L'Autore, la cui visione etica appare a mio avviso influenzata dal filone del pensiero occidentale della Scuola di Francoforte, intravede il rischio di una deriva "dis-umanistica", caratterizzata dallo sgretolarsi dei rapporti tra persone e dalla spettacolarizzazione dell'esistenza (viene citato il saggio del 1967 di Guy Debord), in un ambiente relazionale segnato dal solipsismo narcisistico, in cui tutti si mostrano, nessuno ascolta e gli istinti inconsci non sublimati dominano sulla ragione. Tutto ciò, secondo l'Autore, e a ragione, sarebbe favorito anche dalla diffusione degli strumenti della tecnologia informatica, finalizzati, in ultima analisi, esclusivamente alla massimizzazione del profitto privato, anziché a progetti lungimiranti, razionali, etici e responsabili verso la collettività. Viene quindi richiamato il pericolo del "postumanesimo", una progetto a oggi ancora elitario che auspica l'impiego della tecnica per estendere le possibilità del corpo e della mente umana: una pericolosa riproposizione -quella del postumanesimo-, secondo la tesi di Paolo Ercolani nel saggio "Nietzsche l'iperboreo", di cui pure consiglio la lettura, della inquietante teoria del superuomo.

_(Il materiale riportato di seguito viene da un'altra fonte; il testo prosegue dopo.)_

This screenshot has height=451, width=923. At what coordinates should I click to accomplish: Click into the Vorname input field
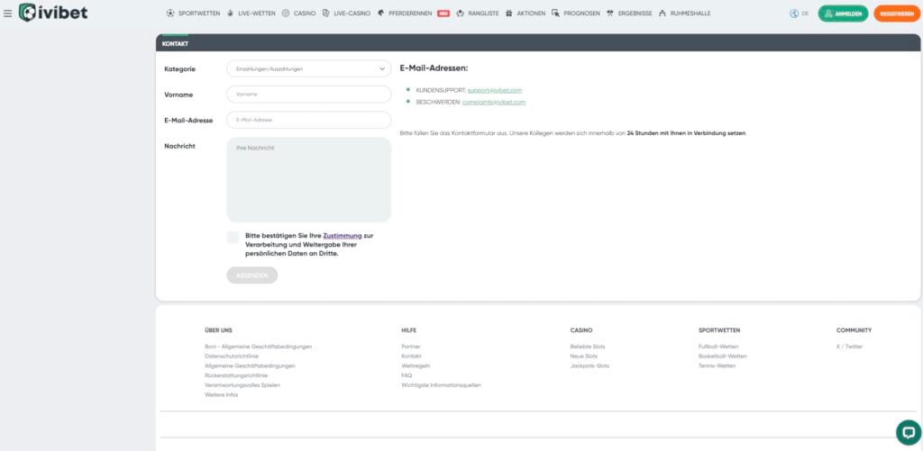[308, 94]
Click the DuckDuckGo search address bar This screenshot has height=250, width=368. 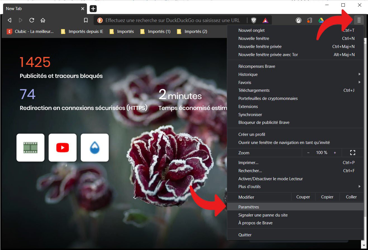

Nella parte finale l’Autore -che afferma che il capitalismo è il problema e pertanto esso non può offrire soluzioni- presenta alcune proposte per invertire la rotta, collocabili, a mio avviso, nell'ambito della cultura postmoderna, quali la teoria della “decrescita felice” di Serge Latouche: una prospettiva lodevole e razionale, nonostante alcuni limiti, indispensabile per poter superare la crisi ecologica e il super-individualismo odierno. Chiaramente occorre anche considerare le possibili contromisure che il capitalismo prenderebbe, come le guerre, per far fronte a un ipotetico calo dei consumi, prima di implodere, se mai dovesse avvenire. D’altra parte, considerate le attuali disparità del livello di consumo nel mondo, si può ipotizzare che la rinuncia a un dato stile di vita consumistico, il cosiddetto benessere, possa coinvolgere per lo più solo quella parte più consapevole e sensibile della classe media più acculturata, mentre il mondo nel complesso continuerebbe presumibilmente a funzionare senza particolari inceppi o trasformazioni.

D’altra parte ci si può chiedere -ma siamo forse nel campo della teoria politica- se l'attuale crisi, con particolare riferimento al restringimento degli spazi di democrazia e al neoliberismo, caratterizzata dall'arretramento dei diritti sociali conquistati nella seconda metà del secolo scorso, cui deriva la vertiginosa polarizzazione di redditi e patrimoni, non sia altro che la naturale conseguenza dell’incontrastato processo capitalistico, una volta privato degli ostacoli dati dalla presenza dell'Unione Sovietica e dei partiti comunisti di massa.

E’ comunque certo, e su questo il saggio fornisce un pregevole contributo di riflessione, che un eventuale movimento anticapitalista internazionale, ancorché non certamente all’ordine del giorno, abbia l’indispensabile compito, oltre all’abbattimento del capitalismo e dello sfruttamento di classe, di mostrare la possibilità e persino il guadagno in termini di civiltà e di relazioni intersoggettive di uno stile di vita più sobrio, meno consumistico, meno competitivo e in definitiva più umano. Anzi, si può affermare, ciò costituirebbe un immenso vantaggio per la nostra esistenza materiale e spirituale: non sarebbe un tornare al passato, bensì un percorso di rinnovamento dei rapporti umani e sociali anche a livello etico: come affermava Che Guevara, la rivoluzione necessita anche della costruzione di un homo novus. Naturalmente, a nostro avviso, qualsiasi cambiamento non può prescindere da una profonda trasformazione della struttura sociale, dei rapporti tra classi, del modo di produzione, altrimenti si collocherebbe su un mero piano idealista, moralista, dei “buoni propositi”.

Non vi è dubbio, in definitiva, che questo libro possa offrire stimoli utili a una riflessione critica sul mondo attuale e spunti per un dibattito per la ricerca di possibili percorsi concreti che possano impedire quella che, a oggi, appare ai più una catastrofe inevitabile di tutto il genere umano.